The Masalembu Islands (Indonesian:Kepulauan Mesalembu) lie in the Java Sea to the north of Madura, about halfway between Madura and Borneo.  They administratively form Masalembu District (kecamatan) of Sumenep Regency of Madura, in the Indonesian province of East Java.  The Madurese language is spoken on the islands.  The three main islands are Masalembu Island, Masakambing Island, and Karamian Island.  The land area of the district is 40.85 square km, and they had a population of 20,687 people in the 2000 census, increasing to 21,705 at the 2010 Census and to 25,809 at the 2020 Census.

Main Islands

Masalembu Island 
Masalembu Island is close to the equator, exhibiting a habitat supportive of rich biodiversity, with corals reefs, mangroves, algae forests, and upwelling areas with the capacities to sustain fisheries and other highly valuable economic activities.

Masakambing Island 
Masakambing Island is about 10 miles north of Masalembu Island.
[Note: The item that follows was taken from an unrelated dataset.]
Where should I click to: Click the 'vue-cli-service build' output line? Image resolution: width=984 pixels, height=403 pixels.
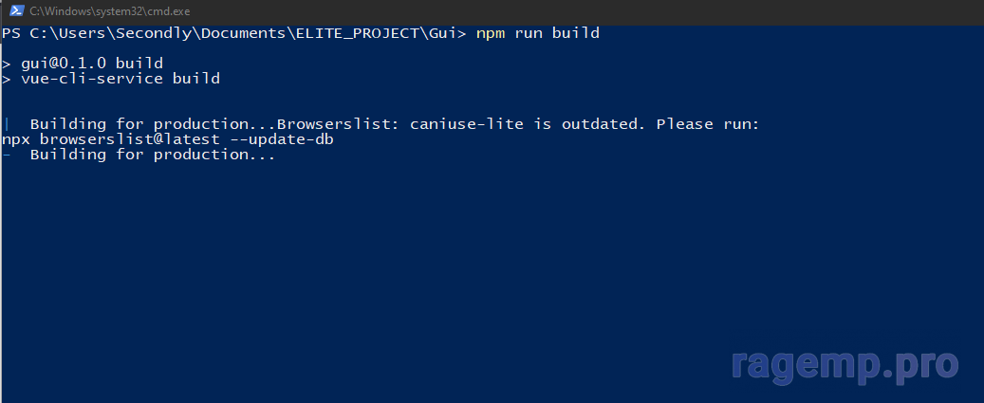(x=121, y=79)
It occupies an area of around 3.18 km2 and has one village, Masakambing Village, with a population of 1,268 inhabitants in 2000.

Keramaian Island 
The island is approximately 29 miles to the north of Masalembu Island, has an area of about 9.79 km2 and is occupied by one village, namely the Village of Kersatria, with a population in 2000 of 3,287 inhabitants.